Thursday, September 16, 2010

Writers Friendship, Lucy, Richard, Dan, Alan…

Trip on Sunday to Oakland for brunch with Lucy Day and Richard Levine and their friends, Dan Langton, a poet who teaches at San Francisco State, and his wife Eve, plus poet Alan Goldfarb and his wife Arlene.

There are times when things just really click and one can only give thanks… thanks to one’s friends for extending an invitation and taking the time to prepare and put together an event, eight people in all, five of them writers.

The event: Middle Eastern food, drink and a memorable sharing of poems, e.g., Richard and Lucy each reading a villanelle.* The poems (Lucy’s “Color of the Universe” and Richard’s “A Blessing in Beige”) so complement one another I found myself imagining each villanelle being asked in turn, “Do you, “Color of the Universe,” take “A Blessing…” to be your lawfully wedded wife/husband, and each responding… “I do.” Turns out these were indeed Richard and Lucy’s wedding poems.

[*Note: poems by Dan Langton and Alan Goldfarb to follow.]
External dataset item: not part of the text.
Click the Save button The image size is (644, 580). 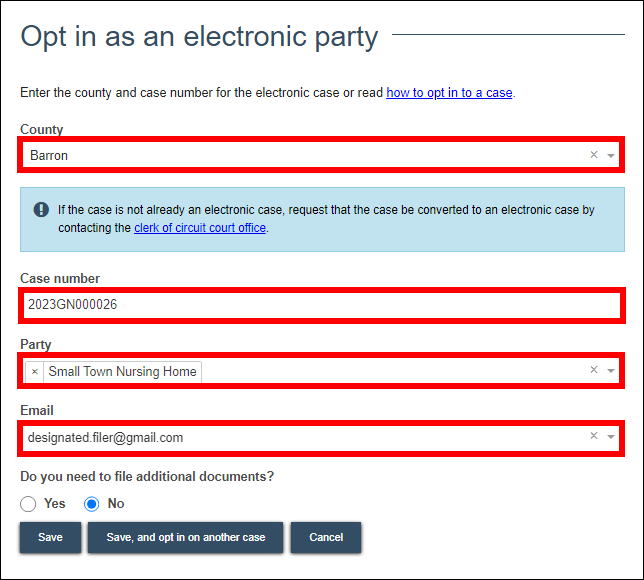pyautogui.click(x=50, y=537)
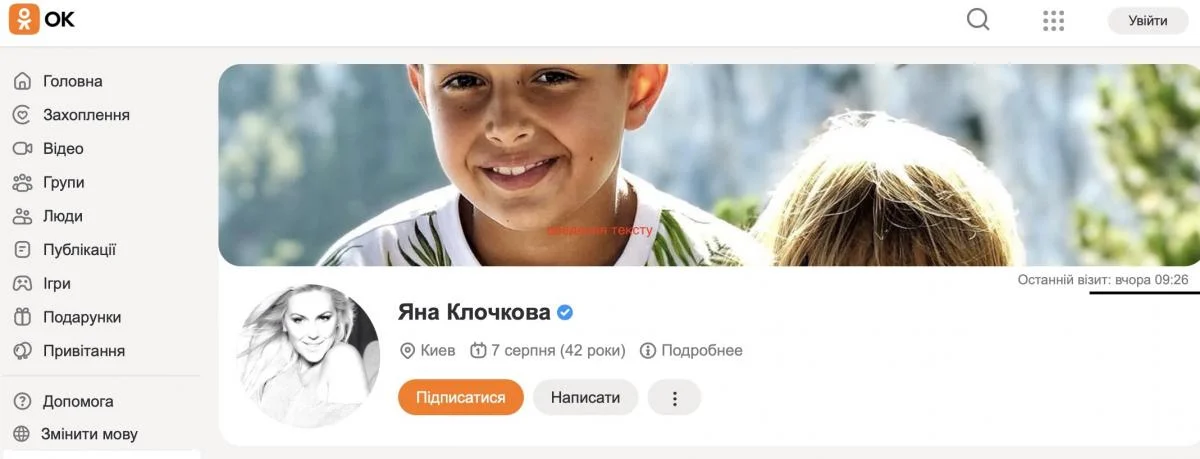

By way of intro I should say: Lucy Day (aka Lucille Lang Day) is the author of eight poetry collections and chapbooks. Richard Levine is a journalist who is now writing fiction. Their wedding villanelles first appeared in Blue Unicorn and are included in Lucy's latest poetry collection, The Curvature of Blue (Cervena Barva, 2009).


The universe is really beige. Get used to it.

John Noble Wilford

The New York Times

For Richard

I can't believe the universe is tan,

Not red or green or lavender or blue.

I feel carnelian when you take my hand—

Not beige like lima beans from a can,

But a splendid, electrifying hue.

I can't believe the universe is tan.

Rose and gold are what I understand

When I think of waking up each day with you.
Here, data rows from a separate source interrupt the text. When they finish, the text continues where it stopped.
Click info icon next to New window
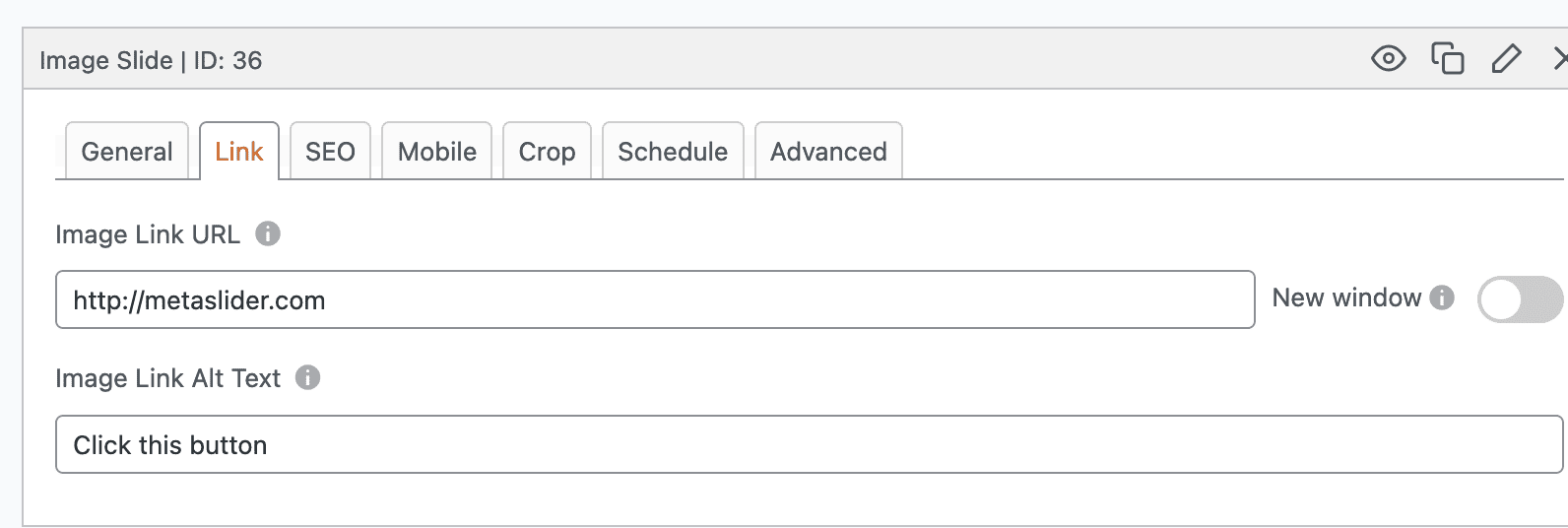[x=1442, y=297]
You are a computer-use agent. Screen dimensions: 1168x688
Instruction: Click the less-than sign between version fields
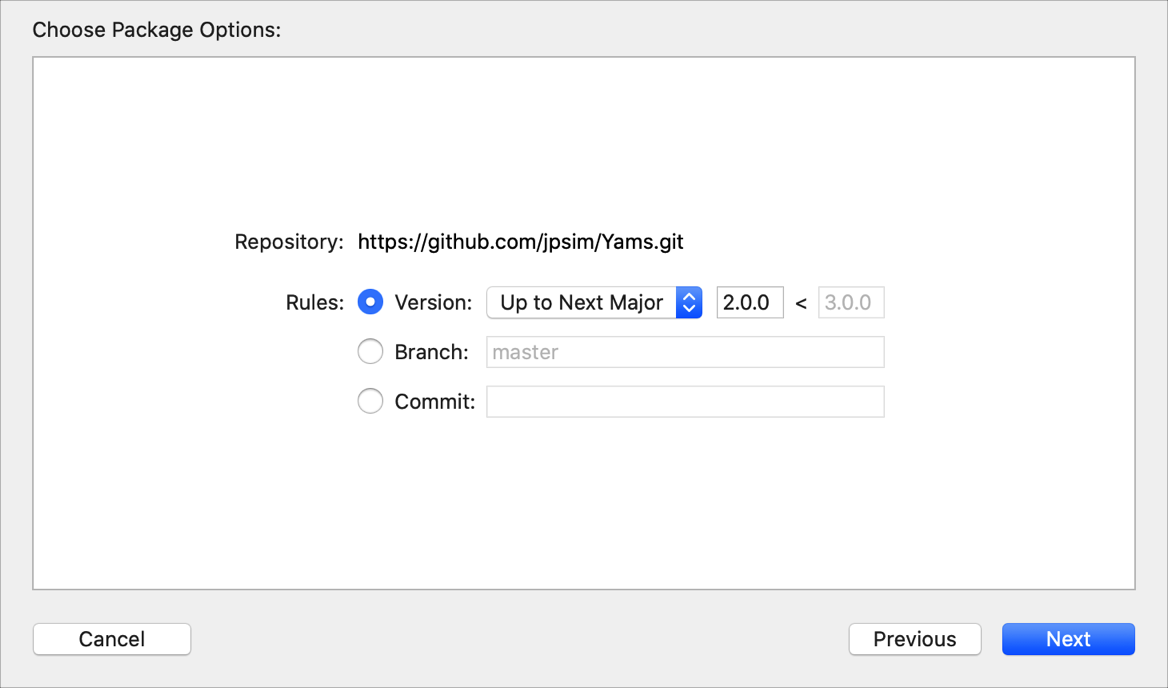pyautogui.click(x=801, y=303)
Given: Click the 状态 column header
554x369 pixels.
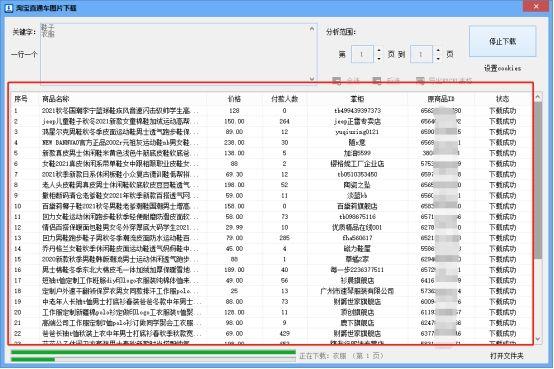Looking at the screenshot, I should 502,99.
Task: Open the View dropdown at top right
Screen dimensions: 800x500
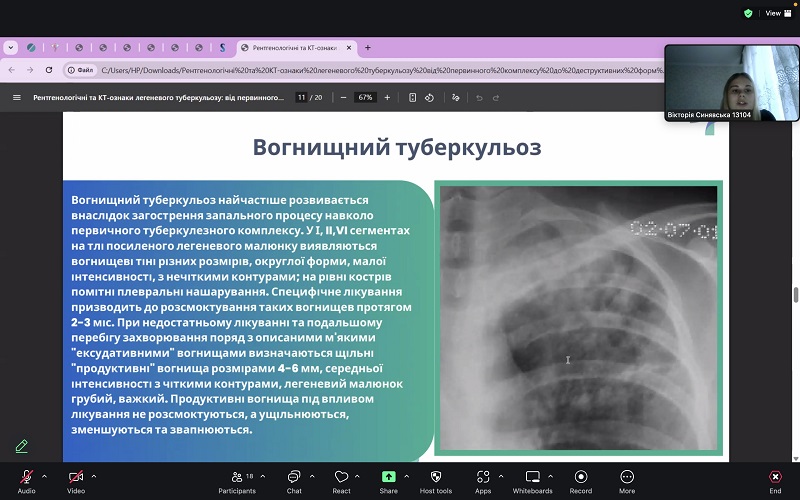Action: (777, 13)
I feel carnelian when I take your hand,

And like the universe my love expands,

Surrounding us with turquoise and chartreuse.

Can you believe the universe is tan,

A color desolate as lunar sand

And homely as a peanut or cashew?

I feel carnelian when we're hand in hand,

Listening to Perahia play Chopin.

The stars all turn cerulean on cue.

I don't care if the universe is tan:

I feel carnelian as you take my hand.

—Lucille Lang Day


The universe is really beige. Get used to it.

John Noble Wilford

The New York Times

For Lucy

Some stars burn brighter as they age

Like maple leaves and apple trees flaming up from green.

Alas, the color of the universe is beige,

Not peach or pearl or the palest shade of sage,

Not turquoise, as they once thought—so serene.

Some stars burn brighter as they age.

The love that we have is harder to gauge

But it too burns brighter the later it seems.

Does it matter so much if the universe is beige?

As a poet breathes sound onto a silent page

Your love bathes my days in aquamarine.

Some stars burn brighter as they age.

Let them light up our lives as we leave this stage

And fill our hearts with their triumphant sheen.

Who cares if the color of the universe is beige?

A bird in flight outshines its silver cage.

If the sky’s too bright the stars shine unseen.

May our stars burn brighter as we age.

Hurray, the color of the universe is beige!